Exploring Few-Shot Defect Segmentation in General Industrial Scenarios with Metric Learning and Vision Foundation Models
Tongkun Liu, Bing Li, Xiao Jin, Yupeng Shi, Qiuying Li, Xiang Wei
TL;DR
The paper addresses the gap in few-shot defect segmentation for general industrial scenarios by introducing a real-world object-based dataset and a comprehensive benchmark that includes textures, single-component, and multi-component products. It evaluates meta-learning and Vision Foundation Model (VFM) approaches, finding meta-learning to be generally unsuitable for cross-domain industrial FDS, while VFMs—especially SAM2 in video-track mode—and a newly proposed feature-matching method with knowledge distillation show strong potential. The proposed method achieves competitive accuracy with higher efficiency by using high-resolution feature representations and a tailored fusion with FastSAM, and SAM2’s video tracking further boosts performance on challenging defects. The work provides practical insights for deploying FDS in industry and lays groundwork for future improvements in dataset coverage and VFM-driven FDS, with publicly available code.
Abstract
Industrial defect segmentation is critical for manufacturing quality control.
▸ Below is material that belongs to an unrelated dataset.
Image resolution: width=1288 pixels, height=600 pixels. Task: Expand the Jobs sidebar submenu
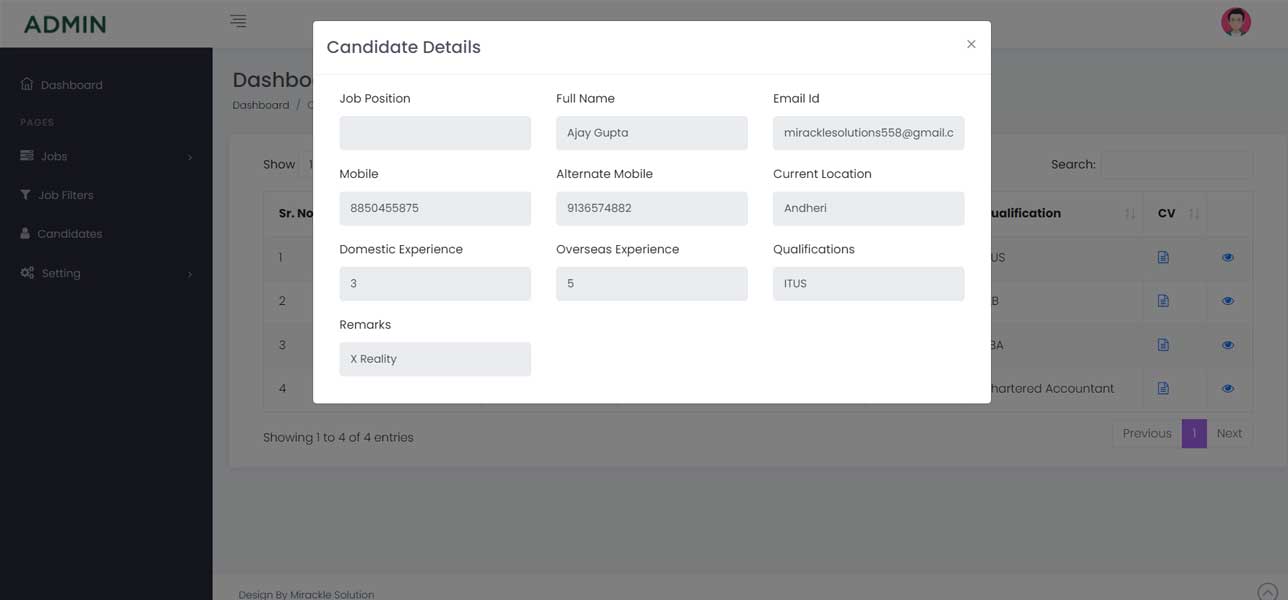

Due to the scarcity of training defect samples, few-shot semantic segmentation (FSS) holds significant value in this field. However, existing studies mostly apply FSS to tackle defects on simple textures, without considering more diverse scenarios. This paper aims to address this gap by exploring FSS in broader industrial products with various defect types. To this end, we contribute a new real-world dataset and reorganize some existing datasets to build a more comprehensive few-shot defect segmentation (FDS) benchmark. On this benchmark, we thoroughly investigate metric learning-based FSS methods, including those based on meta-learning and those based on Vision Foundation Models (VFMs). We observe that existing meta-learning-based methods are generally not well-suited for this task, while VFMs hold great potential. We further systematically study the applicability of various VFMs in this task, involving two paradigms: feature matching and the use of Segment Anything (SAM) models. We propose a novel efficient FDS method based on feature matching. Meanwhile, we find that SAM2 is particularly effective for addressing FDS through its video track mode. The contributed dataset and code will be available at: https://github.com/liutongkun/GFDS.